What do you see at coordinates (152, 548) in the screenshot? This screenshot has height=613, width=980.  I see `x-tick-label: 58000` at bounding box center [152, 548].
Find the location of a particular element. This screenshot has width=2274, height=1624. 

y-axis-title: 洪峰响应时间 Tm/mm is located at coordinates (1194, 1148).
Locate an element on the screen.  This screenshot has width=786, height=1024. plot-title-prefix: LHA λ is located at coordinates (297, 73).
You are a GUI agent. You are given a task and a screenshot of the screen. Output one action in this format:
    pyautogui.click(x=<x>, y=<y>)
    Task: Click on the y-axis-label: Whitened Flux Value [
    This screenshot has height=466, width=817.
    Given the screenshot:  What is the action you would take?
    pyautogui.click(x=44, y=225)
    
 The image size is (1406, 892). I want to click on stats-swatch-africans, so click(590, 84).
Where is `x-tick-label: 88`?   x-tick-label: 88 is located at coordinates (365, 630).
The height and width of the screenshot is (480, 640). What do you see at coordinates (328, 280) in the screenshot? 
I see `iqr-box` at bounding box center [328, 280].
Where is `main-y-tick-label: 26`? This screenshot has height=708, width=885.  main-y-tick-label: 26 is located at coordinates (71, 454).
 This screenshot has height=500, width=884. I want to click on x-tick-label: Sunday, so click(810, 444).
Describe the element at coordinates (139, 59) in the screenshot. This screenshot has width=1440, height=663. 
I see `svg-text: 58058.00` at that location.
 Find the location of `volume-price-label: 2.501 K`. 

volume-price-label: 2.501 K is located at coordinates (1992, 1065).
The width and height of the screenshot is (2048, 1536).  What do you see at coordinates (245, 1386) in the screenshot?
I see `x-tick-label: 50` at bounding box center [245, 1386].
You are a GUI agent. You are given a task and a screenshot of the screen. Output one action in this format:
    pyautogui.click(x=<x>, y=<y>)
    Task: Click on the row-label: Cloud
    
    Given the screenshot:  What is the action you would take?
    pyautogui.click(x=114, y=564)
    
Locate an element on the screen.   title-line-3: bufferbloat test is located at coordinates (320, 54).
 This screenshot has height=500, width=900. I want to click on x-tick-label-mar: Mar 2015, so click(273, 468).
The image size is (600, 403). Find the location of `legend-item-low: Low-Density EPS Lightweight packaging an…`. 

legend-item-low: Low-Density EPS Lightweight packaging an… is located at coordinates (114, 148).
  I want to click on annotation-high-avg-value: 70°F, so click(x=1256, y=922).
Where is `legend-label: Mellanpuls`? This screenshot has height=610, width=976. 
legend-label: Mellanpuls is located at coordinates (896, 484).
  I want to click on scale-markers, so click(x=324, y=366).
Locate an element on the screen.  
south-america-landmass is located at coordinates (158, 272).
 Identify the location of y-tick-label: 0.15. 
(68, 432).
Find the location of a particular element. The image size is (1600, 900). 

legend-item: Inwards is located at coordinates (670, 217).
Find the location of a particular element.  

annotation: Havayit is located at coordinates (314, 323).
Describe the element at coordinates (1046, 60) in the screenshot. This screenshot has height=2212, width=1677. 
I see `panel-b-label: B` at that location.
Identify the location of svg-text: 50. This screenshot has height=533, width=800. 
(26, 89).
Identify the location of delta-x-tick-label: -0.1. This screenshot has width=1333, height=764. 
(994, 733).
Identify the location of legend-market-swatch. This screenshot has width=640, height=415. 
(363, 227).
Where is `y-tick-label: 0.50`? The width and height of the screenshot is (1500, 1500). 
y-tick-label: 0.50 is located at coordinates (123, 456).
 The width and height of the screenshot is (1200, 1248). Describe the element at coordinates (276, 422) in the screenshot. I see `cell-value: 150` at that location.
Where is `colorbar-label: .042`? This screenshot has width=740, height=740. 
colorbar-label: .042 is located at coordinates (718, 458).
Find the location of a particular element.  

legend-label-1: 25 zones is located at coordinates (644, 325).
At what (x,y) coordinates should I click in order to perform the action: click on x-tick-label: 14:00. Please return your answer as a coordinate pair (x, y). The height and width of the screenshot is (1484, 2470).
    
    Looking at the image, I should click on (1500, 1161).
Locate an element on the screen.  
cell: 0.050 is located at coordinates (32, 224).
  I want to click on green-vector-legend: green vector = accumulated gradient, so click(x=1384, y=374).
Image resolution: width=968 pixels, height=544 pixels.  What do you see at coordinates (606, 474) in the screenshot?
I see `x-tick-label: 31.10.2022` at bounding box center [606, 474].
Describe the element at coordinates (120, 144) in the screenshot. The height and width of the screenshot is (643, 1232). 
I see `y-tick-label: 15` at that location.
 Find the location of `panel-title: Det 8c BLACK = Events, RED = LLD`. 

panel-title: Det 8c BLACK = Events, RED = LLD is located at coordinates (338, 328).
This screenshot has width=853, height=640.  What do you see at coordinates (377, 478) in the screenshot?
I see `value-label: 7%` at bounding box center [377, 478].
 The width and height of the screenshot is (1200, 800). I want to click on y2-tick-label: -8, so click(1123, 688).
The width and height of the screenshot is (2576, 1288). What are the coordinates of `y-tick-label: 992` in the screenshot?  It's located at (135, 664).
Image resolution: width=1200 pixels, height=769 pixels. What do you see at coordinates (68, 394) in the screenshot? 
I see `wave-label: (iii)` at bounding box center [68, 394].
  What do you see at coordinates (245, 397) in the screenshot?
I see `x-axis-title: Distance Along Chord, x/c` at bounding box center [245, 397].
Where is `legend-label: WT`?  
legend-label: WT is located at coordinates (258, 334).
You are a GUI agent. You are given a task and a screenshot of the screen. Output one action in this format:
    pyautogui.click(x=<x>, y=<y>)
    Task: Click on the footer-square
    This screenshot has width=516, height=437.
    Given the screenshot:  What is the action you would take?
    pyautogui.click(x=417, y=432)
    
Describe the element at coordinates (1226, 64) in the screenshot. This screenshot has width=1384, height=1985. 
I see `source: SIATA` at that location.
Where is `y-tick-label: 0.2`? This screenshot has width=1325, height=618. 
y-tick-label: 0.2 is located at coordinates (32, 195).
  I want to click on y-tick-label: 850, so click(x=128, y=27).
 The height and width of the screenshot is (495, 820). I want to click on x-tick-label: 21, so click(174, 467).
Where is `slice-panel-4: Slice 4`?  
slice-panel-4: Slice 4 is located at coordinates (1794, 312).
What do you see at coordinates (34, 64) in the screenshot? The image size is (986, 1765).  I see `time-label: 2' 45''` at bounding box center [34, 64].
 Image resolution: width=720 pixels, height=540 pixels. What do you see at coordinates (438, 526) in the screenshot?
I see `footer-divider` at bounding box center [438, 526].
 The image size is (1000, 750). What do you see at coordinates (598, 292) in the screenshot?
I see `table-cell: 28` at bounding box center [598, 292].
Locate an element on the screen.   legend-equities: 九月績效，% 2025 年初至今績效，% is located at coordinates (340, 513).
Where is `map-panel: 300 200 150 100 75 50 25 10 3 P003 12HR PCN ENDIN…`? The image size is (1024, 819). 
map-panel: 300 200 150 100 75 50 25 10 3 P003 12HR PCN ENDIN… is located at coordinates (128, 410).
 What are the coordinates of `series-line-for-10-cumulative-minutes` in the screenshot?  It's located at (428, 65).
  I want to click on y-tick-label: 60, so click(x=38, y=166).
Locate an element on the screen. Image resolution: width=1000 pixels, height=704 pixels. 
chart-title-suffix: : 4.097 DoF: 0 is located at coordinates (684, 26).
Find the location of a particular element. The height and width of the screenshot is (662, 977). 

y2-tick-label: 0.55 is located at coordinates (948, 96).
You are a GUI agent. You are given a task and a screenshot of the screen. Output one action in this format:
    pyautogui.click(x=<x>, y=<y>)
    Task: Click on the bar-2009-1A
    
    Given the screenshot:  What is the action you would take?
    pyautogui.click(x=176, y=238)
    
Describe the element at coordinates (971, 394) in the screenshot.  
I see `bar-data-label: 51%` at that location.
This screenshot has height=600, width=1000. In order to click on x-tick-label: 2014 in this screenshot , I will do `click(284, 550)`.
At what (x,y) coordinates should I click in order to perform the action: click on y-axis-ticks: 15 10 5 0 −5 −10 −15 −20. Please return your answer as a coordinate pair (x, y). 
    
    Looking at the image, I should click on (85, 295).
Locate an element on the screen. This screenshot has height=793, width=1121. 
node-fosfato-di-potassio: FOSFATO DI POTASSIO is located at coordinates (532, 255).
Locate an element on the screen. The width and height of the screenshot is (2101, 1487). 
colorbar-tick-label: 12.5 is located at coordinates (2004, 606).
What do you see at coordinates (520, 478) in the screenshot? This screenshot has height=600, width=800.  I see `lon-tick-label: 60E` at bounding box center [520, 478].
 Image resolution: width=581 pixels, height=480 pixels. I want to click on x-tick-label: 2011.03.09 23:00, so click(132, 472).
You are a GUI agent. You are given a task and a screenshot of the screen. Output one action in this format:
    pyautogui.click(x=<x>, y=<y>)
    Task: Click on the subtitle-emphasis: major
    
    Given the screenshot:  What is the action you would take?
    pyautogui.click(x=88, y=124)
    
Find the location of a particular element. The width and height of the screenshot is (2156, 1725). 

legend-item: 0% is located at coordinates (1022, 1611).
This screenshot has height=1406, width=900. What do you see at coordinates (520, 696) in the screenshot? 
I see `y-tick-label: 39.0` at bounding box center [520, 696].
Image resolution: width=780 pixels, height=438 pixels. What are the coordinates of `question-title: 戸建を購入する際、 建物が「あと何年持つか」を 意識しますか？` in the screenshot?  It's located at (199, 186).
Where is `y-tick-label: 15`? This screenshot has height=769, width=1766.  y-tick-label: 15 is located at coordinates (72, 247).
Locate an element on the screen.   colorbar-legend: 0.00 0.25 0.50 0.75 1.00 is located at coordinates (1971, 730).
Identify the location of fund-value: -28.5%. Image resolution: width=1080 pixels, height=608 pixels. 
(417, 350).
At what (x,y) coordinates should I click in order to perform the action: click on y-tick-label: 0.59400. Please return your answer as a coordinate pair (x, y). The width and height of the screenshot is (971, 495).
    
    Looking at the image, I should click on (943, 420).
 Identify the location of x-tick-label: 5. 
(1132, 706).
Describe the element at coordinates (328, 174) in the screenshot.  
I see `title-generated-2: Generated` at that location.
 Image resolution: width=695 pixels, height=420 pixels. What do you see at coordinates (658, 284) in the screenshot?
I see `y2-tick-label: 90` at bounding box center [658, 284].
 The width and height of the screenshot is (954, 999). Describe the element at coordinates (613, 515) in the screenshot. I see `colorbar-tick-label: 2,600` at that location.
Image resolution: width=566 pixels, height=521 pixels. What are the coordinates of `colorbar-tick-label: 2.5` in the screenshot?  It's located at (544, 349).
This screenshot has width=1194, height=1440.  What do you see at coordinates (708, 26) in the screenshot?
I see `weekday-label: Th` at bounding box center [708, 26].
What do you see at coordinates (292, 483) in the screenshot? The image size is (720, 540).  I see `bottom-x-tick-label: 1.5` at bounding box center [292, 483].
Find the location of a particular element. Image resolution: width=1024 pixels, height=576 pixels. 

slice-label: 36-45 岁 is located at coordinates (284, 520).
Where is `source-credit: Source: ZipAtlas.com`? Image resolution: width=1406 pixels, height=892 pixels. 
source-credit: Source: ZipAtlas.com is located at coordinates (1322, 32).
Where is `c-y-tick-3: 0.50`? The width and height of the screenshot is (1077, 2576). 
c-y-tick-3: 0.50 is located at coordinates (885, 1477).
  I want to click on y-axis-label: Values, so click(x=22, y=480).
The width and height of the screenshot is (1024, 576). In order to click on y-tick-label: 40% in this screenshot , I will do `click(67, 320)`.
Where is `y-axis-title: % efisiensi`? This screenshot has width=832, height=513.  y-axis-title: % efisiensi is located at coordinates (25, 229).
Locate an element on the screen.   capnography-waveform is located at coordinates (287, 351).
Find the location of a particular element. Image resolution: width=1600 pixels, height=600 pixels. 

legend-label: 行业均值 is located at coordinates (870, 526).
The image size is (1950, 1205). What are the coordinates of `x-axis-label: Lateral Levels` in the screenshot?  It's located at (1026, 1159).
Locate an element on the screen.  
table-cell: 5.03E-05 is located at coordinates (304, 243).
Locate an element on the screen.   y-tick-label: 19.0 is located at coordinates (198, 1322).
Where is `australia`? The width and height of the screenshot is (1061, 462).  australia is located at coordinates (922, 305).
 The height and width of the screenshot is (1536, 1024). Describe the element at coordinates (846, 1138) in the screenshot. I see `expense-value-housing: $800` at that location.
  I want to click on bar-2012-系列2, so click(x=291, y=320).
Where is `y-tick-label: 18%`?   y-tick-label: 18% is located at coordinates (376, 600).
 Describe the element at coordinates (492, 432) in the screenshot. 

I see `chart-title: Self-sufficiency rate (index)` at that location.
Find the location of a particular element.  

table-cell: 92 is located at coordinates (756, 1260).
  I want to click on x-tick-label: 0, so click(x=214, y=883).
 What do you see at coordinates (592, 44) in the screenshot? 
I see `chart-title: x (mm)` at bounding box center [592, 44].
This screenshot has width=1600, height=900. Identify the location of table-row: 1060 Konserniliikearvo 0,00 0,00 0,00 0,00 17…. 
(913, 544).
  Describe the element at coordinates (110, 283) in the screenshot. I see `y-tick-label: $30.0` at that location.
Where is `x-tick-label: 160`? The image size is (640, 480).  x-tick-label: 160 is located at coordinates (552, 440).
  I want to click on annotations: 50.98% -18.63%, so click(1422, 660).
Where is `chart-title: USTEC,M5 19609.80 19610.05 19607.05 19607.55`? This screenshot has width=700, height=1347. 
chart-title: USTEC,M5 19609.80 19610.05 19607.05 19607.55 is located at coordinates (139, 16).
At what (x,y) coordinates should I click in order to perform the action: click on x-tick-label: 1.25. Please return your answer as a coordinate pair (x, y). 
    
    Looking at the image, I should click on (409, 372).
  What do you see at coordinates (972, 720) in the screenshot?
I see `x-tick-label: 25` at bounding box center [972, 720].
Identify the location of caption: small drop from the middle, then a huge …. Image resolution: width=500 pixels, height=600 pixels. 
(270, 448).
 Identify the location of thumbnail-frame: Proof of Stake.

━━━━━━

WHAT YOU SHOULD DO: Copy the data lines verbatim, beginning at the line that contains "Identify the location of delta-x-tick-label: -0.1." and stopping after the line that contains "legend-label-1: 25 zones".

SOLUTION TO THIS TASK:
Identify the location of delta-x-tick-label: -0.1. This screenshot has width=1333, height=764. 
(994, 733).
Identify the location of legend-market-swatch. This screenshot has width=640, height=415. 
(363, 227).
Where is `y-tick-label: 0.50`? The width and height of the screenshot is (1500, 1500). 
y-tick-label: 0.50 is located at coordinates (123, 456).
 The width and height of the screenshot is (1200, 1248). Describe the element at coordinates (276, 422) in the screenshot. I see `cell-value: 150` at that location.
Where is `colorbar-label: .042`? This screenshot has width=740, height=740. 
colorbar-label: .042 is located at coordinates (718, 458).
Find the location of a particular element.  

legend-label-1: 25 zones is located at coordinates (644, 325).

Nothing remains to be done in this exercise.